Regardless of anatomical location and purpose of bracing, some patients are simply not candidates for a prefabricated orthosis. Manufacturers of custom-fit devices typically offer a range of sizes based on statistical norm, which may fit 60-65 percent of the population. Patients outside the norm cannot wear that brace model effectively.
The custom orthosis, on the other hand, is a one-of-a-kind device molded intimately to a cast or computer-generated model of the patient’s anatomy, or with the adoption of new materials technology directly to the patient.
After initial casting or digitizing, the orthotist then modifies the assembly to incorporate therapeutic strategies, provide needed support, accommodate anatomical irregularities and enhance patient comfort. Such modifications are sometimes possible with prefab orthoses but usually to a significantly lesser degree.
Whether or not off-the-shelf products can fill a meaningful therapeutic bracing role, they frequently can be used to predict the efficacy and patient acceptance of a custom orthosis and thus help justify medical necessity. Again, the trained orthotist plays an essential role in making such an evaluation.
One orthotics classification that does not lend itself to prefabricated products is pediatric bracing. The growth and development issues posed by children require specialized designs and sizes that are not conducive to mass production.
A child’s smaller stature offers reduced surfaces on which corrective and supportive forces can be applied and thus less error tolerance; moreover, designs must allow for bone and muscle growth and the reality that such growth does not necessarily occur synchronously.
“Children are not small adults,” is a common watchword in our business, and it particularly applies to prefabricated products. You cannot simply downsize an orthosis designed for adults and expect it to work on a child.
The Compliance Issue
Obviously, all efforts at orthotic management, whether custom-fabricated or off-the-shelf are essentially worthless if the patient refuses to wear the brace. Compliance involves three primary factors: comfort, self-image, and ease of application and removal. The experienced orthotist pays an important role in all three.

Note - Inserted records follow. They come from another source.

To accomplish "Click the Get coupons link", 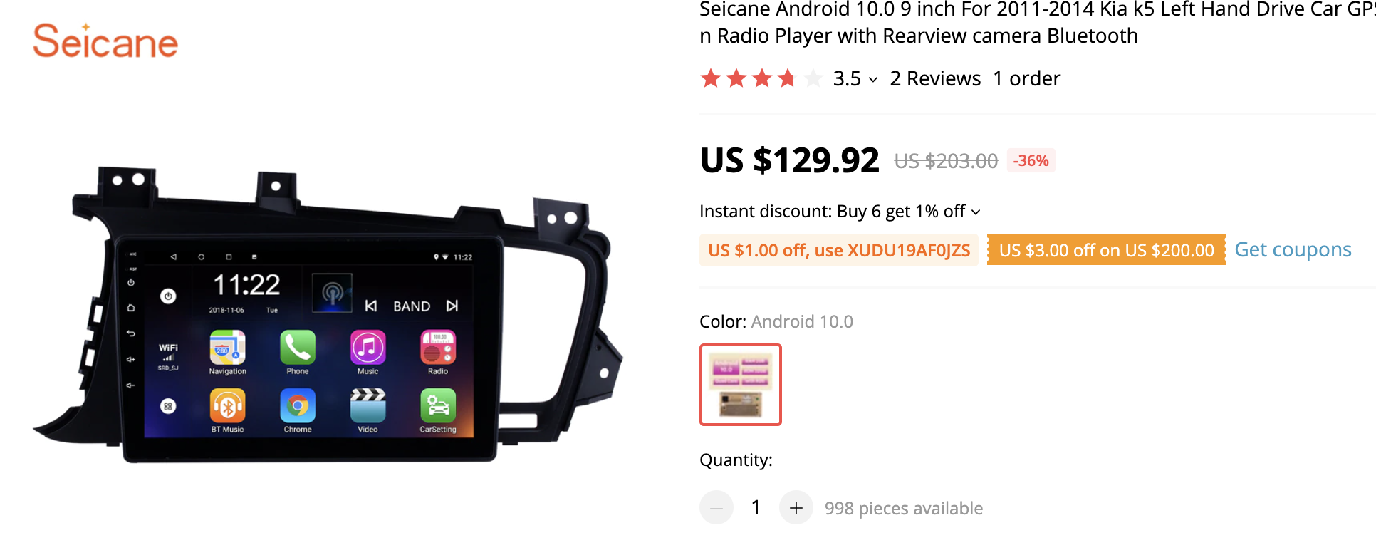I will [x=1293, y=249].
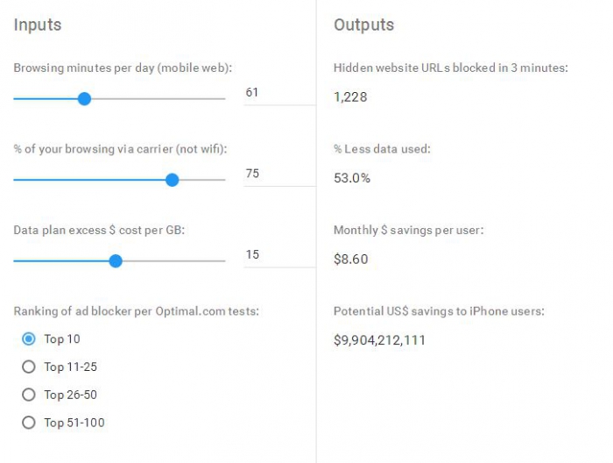Click the browsing minutes field showing 61
613x463 pixels.
coord(278,92)
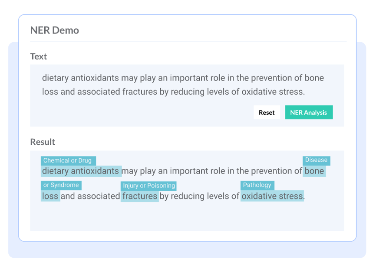This screenshot has height=266, width=376.
Task: Click the 'Pathology' entity tag
Action: tap(257, 185)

Comfort – It stands to reason that a brace formed from an anatomical model will fit more comfortably than a several-sizes-fit-all approximation. Fine adjustments to correct for minor discomfort, add padding, and/or compensate for perspiration are typically easier to complete on a custom-made device.
Self-image – Some patients refuse to wear their orthosis simply because it is embarrassing to them. Prefab braces are usually more bulky and therefore are frequently more obvious to others than custom orthoses. Spinal braces provide a good case in point: Most off-the-shelf models are too large to wear under clothing, whereas many custom spinal jackets can be designed to worn under reasonably fashionable clothes and thus remain largely hidden.
Donning and doffing – With a custom orthosis, we can assembly a custom brace to match the needs and abilities of the patient, but prefab braces often incorporate an amazing number of straps and buckles to achieve as close a fit as possible with a general-sized product. The more closures and adjustments, the more difficult for the patient and caregiver to apply the device correctly and with maximum effectiveness.
Add the potential for improper initial fitting of the device by an undertrained provider, and you have a recipe for noncompliance.
Properly employed, prefabricated braces definitely have their place in today’s rehabilitation milieu. While we respect and value our relationship with all providers of clinical rehabilitation services, we also believe that a certified orthotist is the practitioner best prepared and experienced to select, assembly, fit and maintain orthotic devices, whether prefab or custom.